Reproduce each of the following records verbatim, preserving every line in its original order.

-------- DATA SHOWN --------

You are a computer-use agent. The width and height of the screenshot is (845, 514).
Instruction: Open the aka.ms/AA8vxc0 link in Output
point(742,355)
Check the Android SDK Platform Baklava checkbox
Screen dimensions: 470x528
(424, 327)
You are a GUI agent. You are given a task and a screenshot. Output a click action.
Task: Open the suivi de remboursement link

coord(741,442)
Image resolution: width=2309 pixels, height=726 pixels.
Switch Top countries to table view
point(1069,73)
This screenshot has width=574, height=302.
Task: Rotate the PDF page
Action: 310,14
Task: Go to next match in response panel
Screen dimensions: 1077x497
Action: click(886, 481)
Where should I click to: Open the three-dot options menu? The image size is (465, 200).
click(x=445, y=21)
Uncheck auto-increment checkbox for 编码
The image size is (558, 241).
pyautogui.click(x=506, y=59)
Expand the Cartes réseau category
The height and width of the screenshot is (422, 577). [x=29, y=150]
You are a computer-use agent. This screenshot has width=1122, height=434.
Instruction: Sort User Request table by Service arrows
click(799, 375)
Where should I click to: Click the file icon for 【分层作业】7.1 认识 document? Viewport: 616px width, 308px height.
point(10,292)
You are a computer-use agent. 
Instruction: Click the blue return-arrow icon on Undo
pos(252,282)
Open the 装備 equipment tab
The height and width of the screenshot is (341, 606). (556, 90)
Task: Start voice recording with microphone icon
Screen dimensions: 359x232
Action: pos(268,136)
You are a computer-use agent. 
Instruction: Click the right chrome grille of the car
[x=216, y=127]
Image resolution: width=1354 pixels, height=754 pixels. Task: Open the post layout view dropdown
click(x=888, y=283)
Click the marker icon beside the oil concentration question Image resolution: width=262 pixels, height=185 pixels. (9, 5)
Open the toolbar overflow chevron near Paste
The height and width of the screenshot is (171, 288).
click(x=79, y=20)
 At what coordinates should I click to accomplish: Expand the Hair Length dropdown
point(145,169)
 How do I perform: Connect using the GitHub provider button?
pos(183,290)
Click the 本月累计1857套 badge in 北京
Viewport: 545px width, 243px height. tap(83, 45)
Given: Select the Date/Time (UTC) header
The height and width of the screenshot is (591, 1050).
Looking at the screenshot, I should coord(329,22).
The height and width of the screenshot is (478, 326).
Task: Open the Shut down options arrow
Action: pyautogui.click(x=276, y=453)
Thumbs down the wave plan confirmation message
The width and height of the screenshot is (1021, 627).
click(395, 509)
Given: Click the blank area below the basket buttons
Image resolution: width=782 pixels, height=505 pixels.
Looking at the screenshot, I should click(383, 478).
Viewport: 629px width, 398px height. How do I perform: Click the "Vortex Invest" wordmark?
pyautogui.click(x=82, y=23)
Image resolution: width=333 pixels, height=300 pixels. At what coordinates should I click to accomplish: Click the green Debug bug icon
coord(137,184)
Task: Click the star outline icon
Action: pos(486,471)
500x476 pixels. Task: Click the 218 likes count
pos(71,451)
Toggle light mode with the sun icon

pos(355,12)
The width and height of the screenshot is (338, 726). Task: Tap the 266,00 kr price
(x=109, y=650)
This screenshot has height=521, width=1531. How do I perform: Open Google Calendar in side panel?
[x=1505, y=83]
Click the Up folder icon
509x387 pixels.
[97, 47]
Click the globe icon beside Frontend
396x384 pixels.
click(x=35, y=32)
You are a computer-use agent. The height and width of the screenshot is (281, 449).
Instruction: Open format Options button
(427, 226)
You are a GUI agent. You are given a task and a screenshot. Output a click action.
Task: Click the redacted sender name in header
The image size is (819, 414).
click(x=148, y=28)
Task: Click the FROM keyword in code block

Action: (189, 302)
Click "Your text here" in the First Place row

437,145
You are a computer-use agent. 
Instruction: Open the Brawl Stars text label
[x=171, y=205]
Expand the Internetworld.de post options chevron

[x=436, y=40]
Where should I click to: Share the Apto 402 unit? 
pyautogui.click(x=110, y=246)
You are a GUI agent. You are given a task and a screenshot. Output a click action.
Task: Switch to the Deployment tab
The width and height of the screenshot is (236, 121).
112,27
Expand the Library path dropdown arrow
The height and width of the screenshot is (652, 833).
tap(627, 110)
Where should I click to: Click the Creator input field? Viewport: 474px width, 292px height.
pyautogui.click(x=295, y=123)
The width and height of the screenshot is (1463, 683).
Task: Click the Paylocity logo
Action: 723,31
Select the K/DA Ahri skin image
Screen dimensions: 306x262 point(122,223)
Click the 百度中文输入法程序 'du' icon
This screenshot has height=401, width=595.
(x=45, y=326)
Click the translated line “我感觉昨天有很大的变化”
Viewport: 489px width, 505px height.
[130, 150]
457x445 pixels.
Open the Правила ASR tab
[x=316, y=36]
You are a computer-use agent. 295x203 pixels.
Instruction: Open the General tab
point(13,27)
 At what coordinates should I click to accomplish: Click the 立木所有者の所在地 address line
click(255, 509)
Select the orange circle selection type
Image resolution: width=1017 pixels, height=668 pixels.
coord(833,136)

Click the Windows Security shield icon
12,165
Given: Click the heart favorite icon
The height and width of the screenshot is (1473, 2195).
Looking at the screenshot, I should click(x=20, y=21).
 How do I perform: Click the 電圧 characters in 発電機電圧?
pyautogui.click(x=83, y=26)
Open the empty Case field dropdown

--------

== OUTPUT BELOW ==
You are a computer-use agent. The width and height of the screenshot is (845, 514).
Instruction: Open the aka.ms/AA8vxc0 link in Output
point(742,355)
Check the Android SDK Platform Baklava checkbox
Screen dimensions: 470x528
(424, 327)
You are a GUI agent. You are given a task and a screenshot. Output a click action.
Task: Open the suivi de remboursement link

coord(741,442)
Image resolution: width=2309 pixels, height=726 pixels.
Switch Top countries to table view
point(1069,73)
This screenshot has width=574, height=302.
Task: Rotate the PDF page
Action: 310,14
Task: Go to next match in response panel
Screen dimensions: 1077x497
Action: click(886, 481)
Where should I click to: Open the three-dot options menu? The image size is (465, 200).
click(x=445, y=21)
Uncheck auto-increment checkbox for 编码
The image size is (558, 241).
pyautogui.click(x=506, y=59)
Expand the Cartes réseau category
The height and width of the screenshot is (422, 577). [x=29, y=150]
You are a computer-use agent. This screenshot has width=1122, height=434.
Instruction: Sort User Request table by Service arrows
click(799, 375)
Where should I click to: Click the file icon for 【分层作业】7.1 认识 document? Viewport: 616px width, 308px height.
point(10,292)
You are a computer-use agent. 
Instruction: Click the blue return-arrow icon on Undo
pos(252,282)
Open the 装備 equipment tab
The height and width of the screenshot is (341, 606). (556, 90)
Task: Start voice recording with microphone icon
Screen dimensions: 359x232
Action: pos(268,136)
You are a computer-use agent. 
Instruction: Click the right chrome grille of the car
[x=216, y=127]
Image resolution: width=1354 pixels, height=754 pixels. Task: Open the post layout view dropdown
click(x=888, y=283)
Click the marker icon beside the oil concentration question Image resolution: width=262 pixels, height=185 pixels. (9, 5)
Open the toolbar overflow chevron near Paste
The height and width of the screenshot is (171, 288).
click(x=79, y=20)
 At what coordinates should I click to accomplish: Expand the Hair Length dropdown
point(145,169)
 How do I perform: Connect using the GitHub provider button?
pos(183,290)
Click the 本月累计1857套 badge in 北京
Viewport: 545px width, 243px height. tap(83, 45)
Given: Select the Date/Time (UTC) header
The height and width of the screenshot is (591, 1050).
Looking at the screenshot, I should coord(329,22).
The height and width of the screenshot is (478, 326).
Task: Open the Shut down options arrow
Action: pyautogui.click(x=276, y=453)
Thumbs down the wave plan confirmation message
The width and height of the screenshot is (1021, 627).
click(395, 509)
Given: Click the blank area below the basket buttons
Image resolution: width=782 pixels, height=505 pixels.
Looking at the screenshot, I should click(383, 478).
Viewport: 629px width, 398px height. How do I perform: Click the "Vortex Invest" wordmark?
pyautogui.click(x=82, y=23)
Image resolution: width=333 pixels, height=300 pixels. At what coordinates should I click to accomplish: Click the green Debug bug icon
coord(137,184)
Task: Click the star outline icon
Action: pos(486,471)
500x476 pixels. Task: Click the 218 likes count
pos(71,451)
Toggle light mode with the sun icon

pos(355,12)
The width and height of the screenshot is (338, 726). Task: Tap the 266,00 kr price
(x=109, y=650)
This screenshot has height=521, width=1531. How do I perform: Open Google Calendar in side panel?
[x=1505, y=83]
Click the Up folder icon
509x387 pixels.
[97, 47]
Click the globe icon beside Frontend
396x384 pixels.
click(x=35, y=32)
You are a computer-use agent. The height and width of the screenshot is (281, 449).
Instruction: Open format Options button
(427, 226)
You are a GUI agent. You are given a task and a screenshot. Output a click action.
Task: Click the redacted sender name in header
The image size is (819, 414).
click(x=148, y=28)
Task: Click the FROM keyword in code block

Action: (189, 302)
Click "Your text here" in the First Place row

437,145
You are a computer-use agent. 
Instruction: Open the Brawl Stars text label
[x=171, y=205]
Expand the Internetworld.de post options chevron

[x=436, y=40]
Where should I click to: Share the Apto 402 unit? 
pyautogui.click(x=110, y=246)
You are a GUI agent. You are given a task and a screenshot. Output a click action.
Task: Switch to the Deployment tab
The width and height of the screenshot is (236, 121).
112,27
Expand the Library path dropdown arrow
The height and width of the screenshot is (652, 833).
tap(627, 110)
Where should I click to: Click the Creator input field? Viewport: 474px width, 292px height.
pyautogui.click(x=295, y=123)
The width and height of the screenshot is (1463, 683).
Task: Click the Paylocity logo
Action: 723,31
Select the K/DA Ahri skin image
Screen dimensions: 306x262 point(122,223)
Click the 百度中文输入法程序 'du' icon
This screenshot has height=401, width=595.
(x=45, y=326)
Click the translated line “我感觉昨天有很大的变化”
Viewport: 489px width, 505px height.
[130, 150]
457x445 pixels.
Open the Правила ASR tab
[x=316, y=36]
You are a computer-use agent. 295x203 pixels.
Instruction: Open the General tab
point(13,27)
 At what coordinates should I click to accomplish: Click the 立木所有者の所在地 address line
click(255, 509)
Select the orange circle selection type
Image resolution: width=1017 pixels, height=668 pixels.
coord(833,136)

Click the Windows Security shield icon
12,165
Given: Click the heart favorite icon
The height and width of the screenshot is (1473, 2195).
Looking at the screenshot, I should click(x=20, y=21).
 How do I perform: Click the 電圧 characters in 発電機電圧?
pyautogui.click(x=83, y=26)
Open the empty Case field dropdown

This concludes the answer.